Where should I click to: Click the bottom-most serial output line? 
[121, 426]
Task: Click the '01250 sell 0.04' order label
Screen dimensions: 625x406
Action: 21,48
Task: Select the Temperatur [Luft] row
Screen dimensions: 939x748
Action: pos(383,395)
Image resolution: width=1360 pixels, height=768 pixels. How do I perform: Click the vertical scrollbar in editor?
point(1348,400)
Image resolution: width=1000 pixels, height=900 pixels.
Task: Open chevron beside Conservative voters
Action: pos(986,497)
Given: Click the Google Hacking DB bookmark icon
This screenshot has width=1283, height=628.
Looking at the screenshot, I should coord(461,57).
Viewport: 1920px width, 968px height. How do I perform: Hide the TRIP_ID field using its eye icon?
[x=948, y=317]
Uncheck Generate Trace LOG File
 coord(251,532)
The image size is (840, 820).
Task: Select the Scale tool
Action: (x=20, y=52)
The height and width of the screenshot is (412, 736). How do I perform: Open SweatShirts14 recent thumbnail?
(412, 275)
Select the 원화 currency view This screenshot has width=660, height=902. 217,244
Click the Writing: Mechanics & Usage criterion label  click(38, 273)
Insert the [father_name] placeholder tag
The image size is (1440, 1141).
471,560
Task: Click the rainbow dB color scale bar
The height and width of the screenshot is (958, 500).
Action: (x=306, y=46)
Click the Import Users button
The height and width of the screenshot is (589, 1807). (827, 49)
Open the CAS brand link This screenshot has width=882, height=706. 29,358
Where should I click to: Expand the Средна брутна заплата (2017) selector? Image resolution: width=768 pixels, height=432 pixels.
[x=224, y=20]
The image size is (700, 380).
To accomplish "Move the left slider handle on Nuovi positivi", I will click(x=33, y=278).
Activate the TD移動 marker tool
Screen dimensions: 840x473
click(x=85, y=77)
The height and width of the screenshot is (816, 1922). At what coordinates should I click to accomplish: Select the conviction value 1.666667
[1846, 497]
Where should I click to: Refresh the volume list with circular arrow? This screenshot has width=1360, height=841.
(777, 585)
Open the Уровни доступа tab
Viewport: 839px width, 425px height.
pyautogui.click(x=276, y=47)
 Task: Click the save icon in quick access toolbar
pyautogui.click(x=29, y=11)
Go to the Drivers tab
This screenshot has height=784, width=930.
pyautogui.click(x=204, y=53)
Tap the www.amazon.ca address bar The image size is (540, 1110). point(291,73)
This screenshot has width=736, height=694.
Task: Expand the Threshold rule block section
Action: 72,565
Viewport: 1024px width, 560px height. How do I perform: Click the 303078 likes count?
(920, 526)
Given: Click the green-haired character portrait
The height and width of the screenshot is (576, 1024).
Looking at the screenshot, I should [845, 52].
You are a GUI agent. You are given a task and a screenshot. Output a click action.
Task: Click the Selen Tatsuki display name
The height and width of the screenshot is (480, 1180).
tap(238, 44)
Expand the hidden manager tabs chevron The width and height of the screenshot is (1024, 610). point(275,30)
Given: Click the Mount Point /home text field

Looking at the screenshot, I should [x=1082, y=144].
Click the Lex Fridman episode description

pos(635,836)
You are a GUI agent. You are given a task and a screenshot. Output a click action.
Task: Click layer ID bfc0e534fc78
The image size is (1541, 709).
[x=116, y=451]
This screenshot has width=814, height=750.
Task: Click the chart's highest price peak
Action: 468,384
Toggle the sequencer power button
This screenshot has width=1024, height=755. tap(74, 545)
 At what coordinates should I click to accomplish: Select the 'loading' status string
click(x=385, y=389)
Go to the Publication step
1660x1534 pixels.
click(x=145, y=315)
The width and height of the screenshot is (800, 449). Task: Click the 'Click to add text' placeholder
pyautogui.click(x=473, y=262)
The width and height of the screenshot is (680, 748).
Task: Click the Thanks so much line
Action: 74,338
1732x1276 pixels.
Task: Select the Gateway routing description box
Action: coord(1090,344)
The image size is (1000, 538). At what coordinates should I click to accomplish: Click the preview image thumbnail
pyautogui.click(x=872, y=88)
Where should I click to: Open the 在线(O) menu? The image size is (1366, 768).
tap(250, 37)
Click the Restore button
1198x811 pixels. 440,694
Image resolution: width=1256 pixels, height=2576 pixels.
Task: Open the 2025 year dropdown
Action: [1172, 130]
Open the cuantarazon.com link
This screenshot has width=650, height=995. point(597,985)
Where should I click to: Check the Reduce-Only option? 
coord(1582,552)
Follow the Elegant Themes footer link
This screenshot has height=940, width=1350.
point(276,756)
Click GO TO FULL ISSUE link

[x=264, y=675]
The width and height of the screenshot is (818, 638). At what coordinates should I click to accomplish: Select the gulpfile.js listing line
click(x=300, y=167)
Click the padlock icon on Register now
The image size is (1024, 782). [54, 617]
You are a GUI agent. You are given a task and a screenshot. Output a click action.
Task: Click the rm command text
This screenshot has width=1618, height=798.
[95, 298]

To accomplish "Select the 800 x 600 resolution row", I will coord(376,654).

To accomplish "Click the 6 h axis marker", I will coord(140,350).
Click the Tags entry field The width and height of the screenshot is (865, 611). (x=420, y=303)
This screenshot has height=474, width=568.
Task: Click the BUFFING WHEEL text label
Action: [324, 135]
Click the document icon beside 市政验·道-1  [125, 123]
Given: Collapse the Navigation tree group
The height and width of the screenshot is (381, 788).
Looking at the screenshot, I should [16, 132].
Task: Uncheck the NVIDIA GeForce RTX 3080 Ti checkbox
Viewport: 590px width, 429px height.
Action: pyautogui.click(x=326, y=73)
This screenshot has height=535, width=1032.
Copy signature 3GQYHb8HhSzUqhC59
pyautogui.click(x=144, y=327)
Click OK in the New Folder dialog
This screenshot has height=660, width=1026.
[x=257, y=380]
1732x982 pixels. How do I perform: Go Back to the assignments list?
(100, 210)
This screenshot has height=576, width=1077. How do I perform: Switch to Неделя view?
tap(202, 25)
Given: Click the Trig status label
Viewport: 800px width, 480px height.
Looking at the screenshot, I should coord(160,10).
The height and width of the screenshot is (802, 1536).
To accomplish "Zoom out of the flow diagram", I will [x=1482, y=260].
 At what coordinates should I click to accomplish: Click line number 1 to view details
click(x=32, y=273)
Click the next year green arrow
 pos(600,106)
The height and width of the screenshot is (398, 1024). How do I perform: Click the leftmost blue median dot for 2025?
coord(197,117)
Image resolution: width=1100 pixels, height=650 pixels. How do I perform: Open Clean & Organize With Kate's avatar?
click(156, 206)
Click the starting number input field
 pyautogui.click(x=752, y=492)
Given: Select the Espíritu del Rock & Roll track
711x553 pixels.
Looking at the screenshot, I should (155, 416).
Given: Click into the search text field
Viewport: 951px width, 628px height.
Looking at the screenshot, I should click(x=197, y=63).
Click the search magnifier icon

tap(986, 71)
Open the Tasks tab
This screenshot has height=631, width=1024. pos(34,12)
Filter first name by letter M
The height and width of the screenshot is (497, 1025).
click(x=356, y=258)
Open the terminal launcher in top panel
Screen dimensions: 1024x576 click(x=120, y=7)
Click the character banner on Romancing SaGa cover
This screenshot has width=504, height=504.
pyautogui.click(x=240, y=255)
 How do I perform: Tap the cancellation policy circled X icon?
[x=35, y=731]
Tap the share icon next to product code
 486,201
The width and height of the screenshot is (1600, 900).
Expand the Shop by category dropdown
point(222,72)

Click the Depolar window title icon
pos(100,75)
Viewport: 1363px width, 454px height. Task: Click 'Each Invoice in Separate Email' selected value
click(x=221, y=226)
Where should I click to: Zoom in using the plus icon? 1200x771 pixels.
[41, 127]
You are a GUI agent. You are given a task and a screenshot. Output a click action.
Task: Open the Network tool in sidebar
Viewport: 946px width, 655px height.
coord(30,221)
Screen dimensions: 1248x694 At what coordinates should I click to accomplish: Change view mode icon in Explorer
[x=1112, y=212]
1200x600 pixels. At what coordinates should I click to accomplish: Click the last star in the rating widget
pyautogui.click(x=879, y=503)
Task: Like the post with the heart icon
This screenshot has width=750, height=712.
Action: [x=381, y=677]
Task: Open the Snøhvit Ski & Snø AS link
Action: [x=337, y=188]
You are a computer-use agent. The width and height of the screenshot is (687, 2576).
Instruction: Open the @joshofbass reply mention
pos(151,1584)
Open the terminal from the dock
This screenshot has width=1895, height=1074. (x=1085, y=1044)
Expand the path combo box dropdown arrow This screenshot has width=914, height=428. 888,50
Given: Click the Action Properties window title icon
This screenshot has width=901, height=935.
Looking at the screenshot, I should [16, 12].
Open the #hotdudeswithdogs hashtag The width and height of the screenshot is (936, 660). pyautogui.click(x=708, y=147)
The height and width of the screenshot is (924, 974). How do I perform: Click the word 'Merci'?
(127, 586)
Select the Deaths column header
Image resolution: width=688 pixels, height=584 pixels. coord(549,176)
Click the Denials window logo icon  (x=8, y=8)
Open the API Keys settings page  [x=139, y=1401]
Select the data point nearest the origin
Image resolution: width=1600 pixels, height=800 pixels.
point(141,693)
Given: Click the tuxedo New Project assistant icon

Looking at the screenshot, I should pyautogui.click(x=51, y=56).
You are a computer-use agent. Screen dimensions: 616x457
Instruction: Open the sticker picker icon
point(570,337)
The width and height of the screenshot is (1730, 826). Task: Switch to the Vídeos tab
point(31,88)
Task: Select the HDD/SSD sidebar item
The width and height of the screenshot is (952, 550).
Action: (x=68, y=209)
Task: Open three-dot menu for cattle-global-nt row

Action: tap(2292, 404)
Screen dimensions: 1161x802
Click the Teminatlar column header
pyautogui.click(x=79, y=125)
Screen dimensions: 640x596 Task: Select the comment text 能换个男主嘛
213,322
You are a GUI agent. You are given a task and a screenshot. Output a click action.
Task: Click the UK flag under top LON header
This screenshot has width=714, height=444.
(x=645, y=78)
------------------------------------------------------------
*TASK GOAL*. Among the lines of the listing above, which ones hold "computer"? Copy them.

*WRITTEN SOLUTION*.
You are a computer-use agent. The width and height of the screenshot is (687, 2576).
You are a computer-use agent. Screen dimensions: 616x457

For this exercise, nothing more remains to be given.